**TO DO**
Using the post about a mother's death below, state the date on which the writer's mother died.

*** TEXT UNDER STUDY ***

I do not hate my mother. I loved her and she loved me. I just want to make that clear before you read any more of this post. Furthermore, even though this relates to the relationship with my mother, that’s really only the surface issue, as you will see. It’s the heart of the matter, wrong thoughts I’ve believed for so long, that’s important. And it’s what the Lord spoke to the heart of my matter that I believe will minister to you, as well.
On March 18, 1987, my mother died of cancer. I was only 31 at the time, with two young children – too young to be motherless. Nevertheless, it is the fact. I mourned for a few months, until the weekend I visited my father where we experienced my mother’s last days together. Though we had a close relationship beforehand, there was a special connection forged by living those last days together. Our conversation naturally centered on what we had gone through and all the details. We didn’t have to explain anything to each other, nor did we have to withhold anything because of discomfort from someone who hadn’t been right there. The conversations of that weekend completed my grief process, even my mourning. In the ensuing years, there have been a few moments I considered what it might have been like with Mom around, but not with tears or sadness.
Though I still remember the events clearly, especially as the anniversary of her death approaches, those memories come with no emotions – good or bad. I simply remember. Twenty-five years after-the-fact, I wanted to record in my journal, though I really had nothing in my heart to write. But God. It turns out He was the One stirring me to write, because He had a bigger purpose for me than simply remembering an event. Daddy wanted to apply more of His love to an area in my life I didn’t even know was there, so I could walk in greater measure of His freedom in Christ. May the Lord also minister to you through what follows.

*** End of TEXT UNDER STUDY ***
*** ENTRIES SUPPLIED ***

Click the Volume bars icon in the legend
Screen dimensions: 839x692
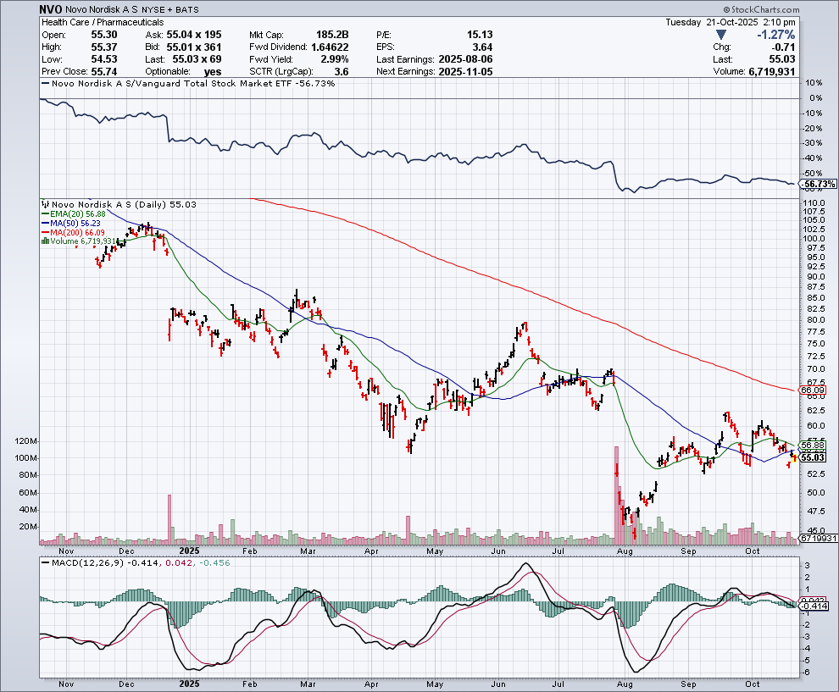(44, 241)
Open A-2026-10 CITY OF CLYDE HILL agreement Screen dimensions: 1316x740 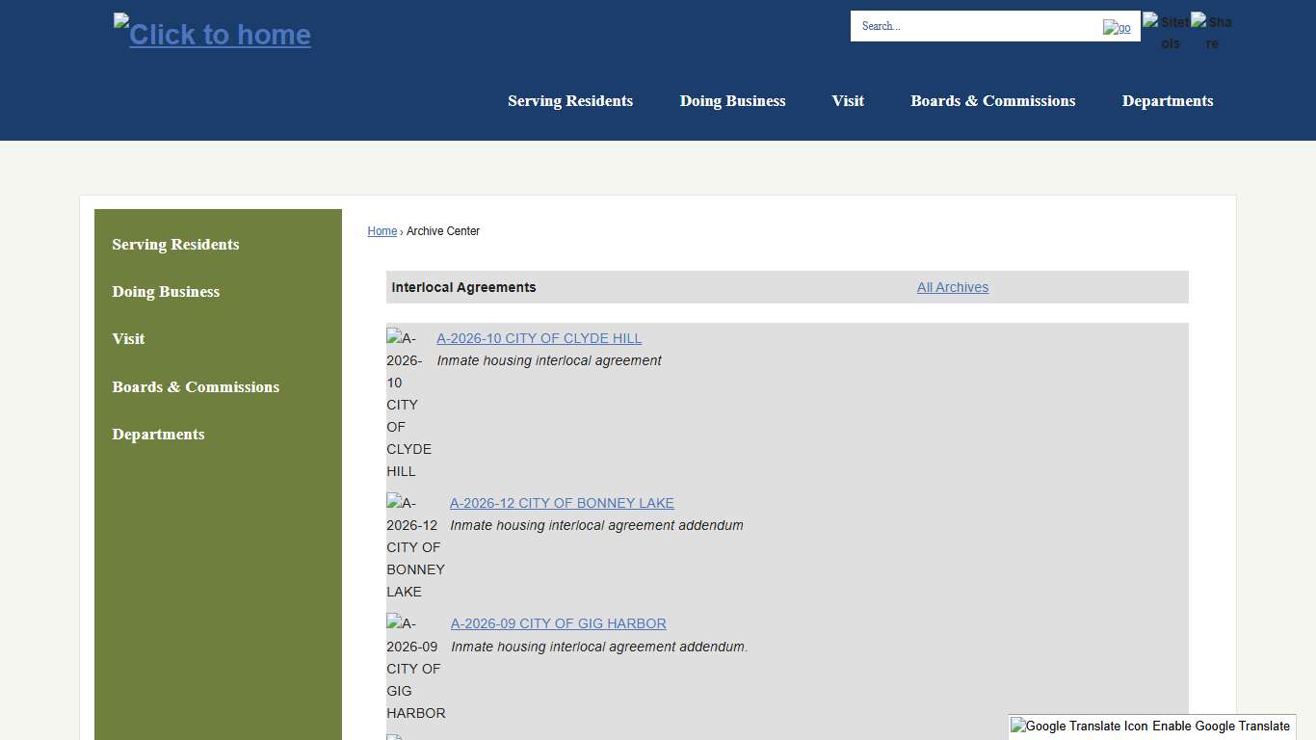click(x=539, y=338)
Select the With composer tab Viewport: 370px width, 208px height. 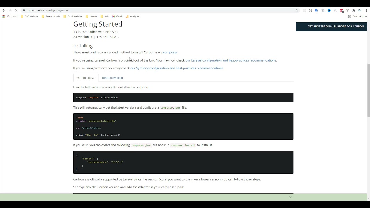pos(86,78)
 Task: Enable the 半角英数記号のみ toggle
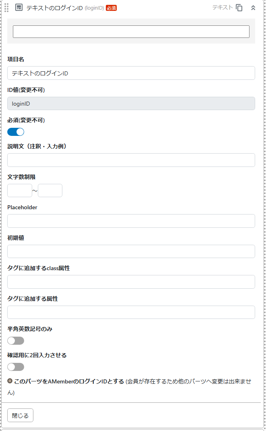coord(15,340)
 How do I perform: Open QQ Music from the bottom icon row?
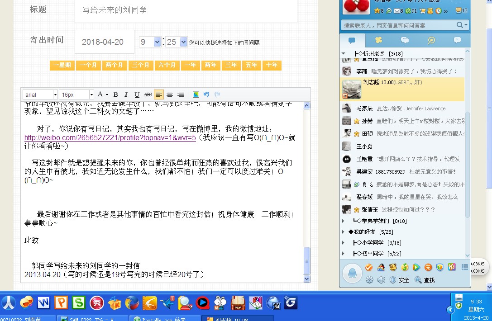(x=404, y=268)
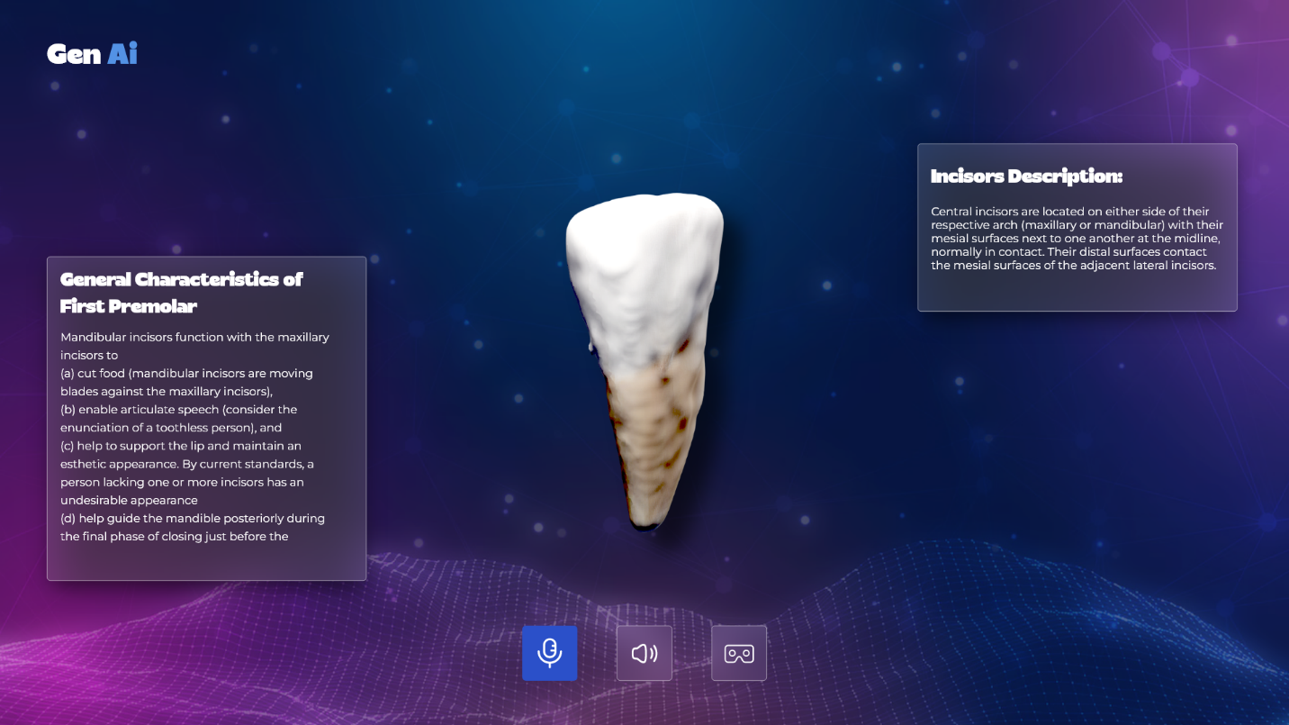
Task: Click empty bottom area of Incisors panel
Action: [1077, 293]
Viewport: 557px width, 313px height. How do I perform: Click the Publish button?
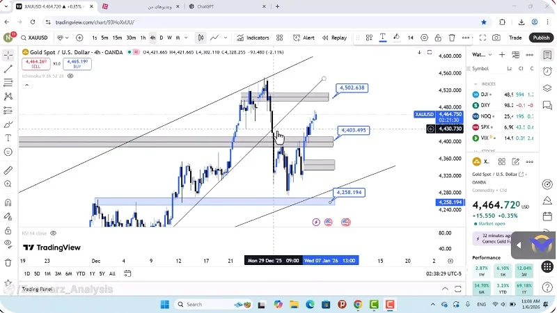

*** End of ENTRIES SUPPLIED ***

**COMPLETED EXERCISE**
March 18, 1987